On the other hand, if the S value satisfies the expression (2) above, then the data demodulation apparatus executes a CRC (Cyclic Redundancy Check) check from the zero-state path memory data. If the CRC check does not reveal an error, then the data demodulation apparatus sets the S value at the end at the point of time to the threshold value D. This operation is repeated until the end bit nend that has the lowest S value (that is, the data length from the top data to the end bit nend) is finally detected as the data rate.
It is assumed that the data demodulation apparatus receives, for example, such receive data as seen in FIG. 1. The receive data of FIG. 1 includes a variable length data part (Data with variable number of bits) 1, a CRC part (CRC) 2, and an empty data part (Empty) 3.
If it is assumed that end bits E1 to E4 may possibly be an end bit nend as seen in FIG. 1, that is, if it is assumed that four data rates from the top (left end in FIG. 1) of the receive data to the end bits E1, E2, E3 and E4 are set in advance, then the data demodulation apparatus determines the S value with regard to each of the end bits E1 to E4 and repetitively compares the S values with the threshold value as described above. In the receive data of FIG. 1, the end bit E3 forms a break of the CRC part and makes a true end bit. Accordingly, the S value exhibits a minimum value at the end bit E3, and as a result, the data length from the top to the end bit E3 of the received data is discriminated as the data rate.
In the blind transport format detection described above, the arithmetic operation of the maximum path metric value amax(nend), minimum path metric value amin(nend) and zero-state path metric value a0(nend) with regard to each possible end bit involves repetitions of a Viterbi decoding process from the top bit to all end bits which each may possibly be a true end bit.
In particular, for example, referring to FIG. 2, in order to determine the maximum path metric value amax(E1), minimum path metric value amin(E1) and zero-state path metric value a0(E1) with regard to the end bit E1 in the top stage in FIG. 2, the Viterbi decoding process is performed for each of the bits from the top bit 0 to the end bit E1 in the top stage in FIG. 2.
Meanwhile, in order to determine the maximum path metric value amax(E2), minimum path metric value amin(E2) and zero-state path metric value a0(E2) with regard to the end bit E2 in the second top stage in FIG. 2, the Viterbi decoding process is performed for each of the bits from the top bit 0 to the end bit E2 in the second top stage in FIG. 2.
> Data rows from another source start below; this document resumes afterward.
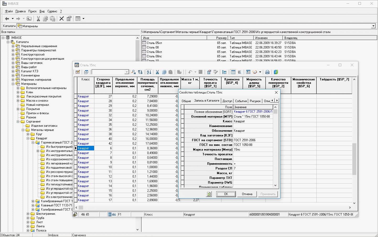This screenshot has height=237, width=378.
Task: Switch to the События tab
Action: pyautogui.click(x=241, y=101)
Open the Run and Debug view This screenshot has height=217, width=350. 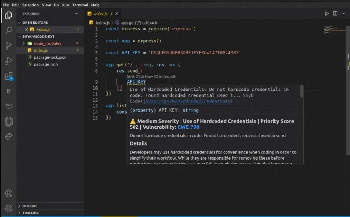click(x=9, y=61)
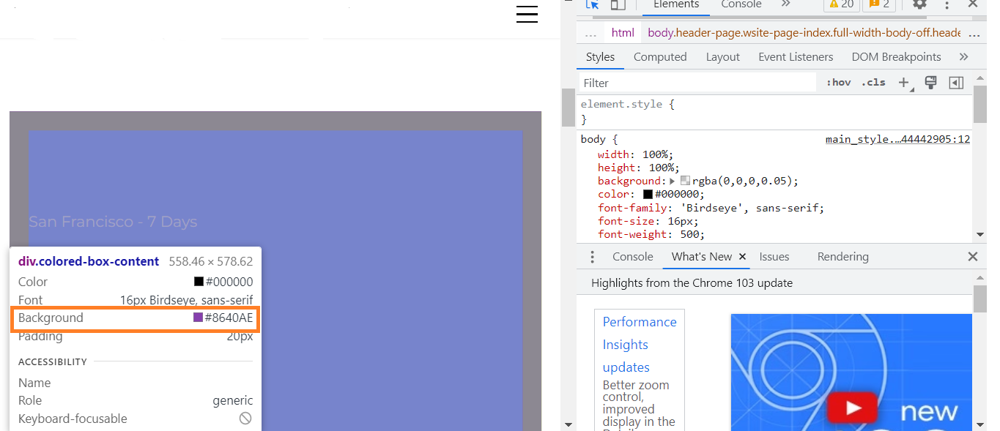This screenshot has width=1000, height=431.
Task: Show more Styles sidebar tabs
Action: [963, 57]
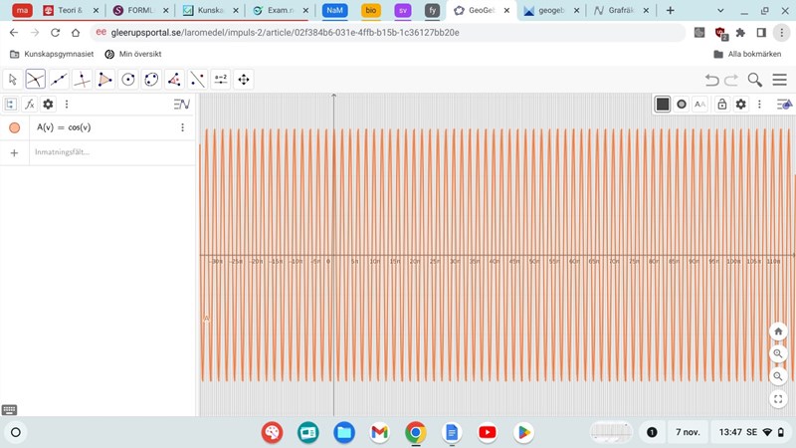Viewport: 796px width, 448px height.
Task: Click the dark color swatch in style bar
Action: coord(663,105)
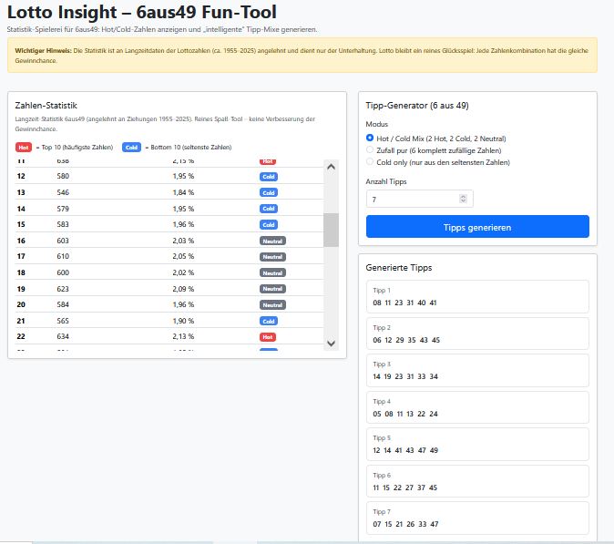Click the statistics table scrollbar thumb
This screenshot has height=544, width=614.
point(331,230)
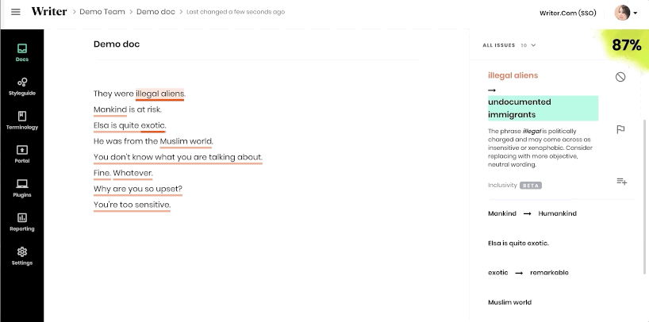The width and height of the screenshot is (649, 322).
Task: Accept the undocumented immigrants replacement
Action: pyautogui.click(x=543, y=108)
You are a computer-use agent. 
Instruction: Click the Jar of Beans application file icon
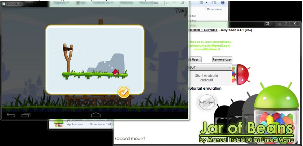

If n bit rates are set in advance as seen in FIG. 2, such a Viterbi decoding process as described above is repeated to determine the maximum path metric value amax(En), minimum path metric value amin(En) and zero-state path metric value a0(En) with regard to each of the end bits E1 to En, and the S values determined based on the thus determined path metric values are compared and the data length from the top bit to the end bit En corresponding to Smin is discriminated as the bit rate.
However, if the Viterbi decoding process is executed in accordance with the procedure described above to perform bit rate discrimination, then since a similar Viterbi decoding process must be repeated by a number of times equal to the number of possible end bits, that is, the set number of data rates, much time is required for arithmetic operation to finally detect a true end bit. As a result, the technique described above has a subject to be solved in that much time is required for discrimination of the bit rate.
In order to overcome the subject just described, it is a possible idea to use a plurality of Viterbi decoders such that the above-described Viterbi decoding process is executed parallelly thereby to perform the necessary arithmetic operation at an increased speed. This, however, results in another subject that the apparatus scale is increased and also the cost is increased.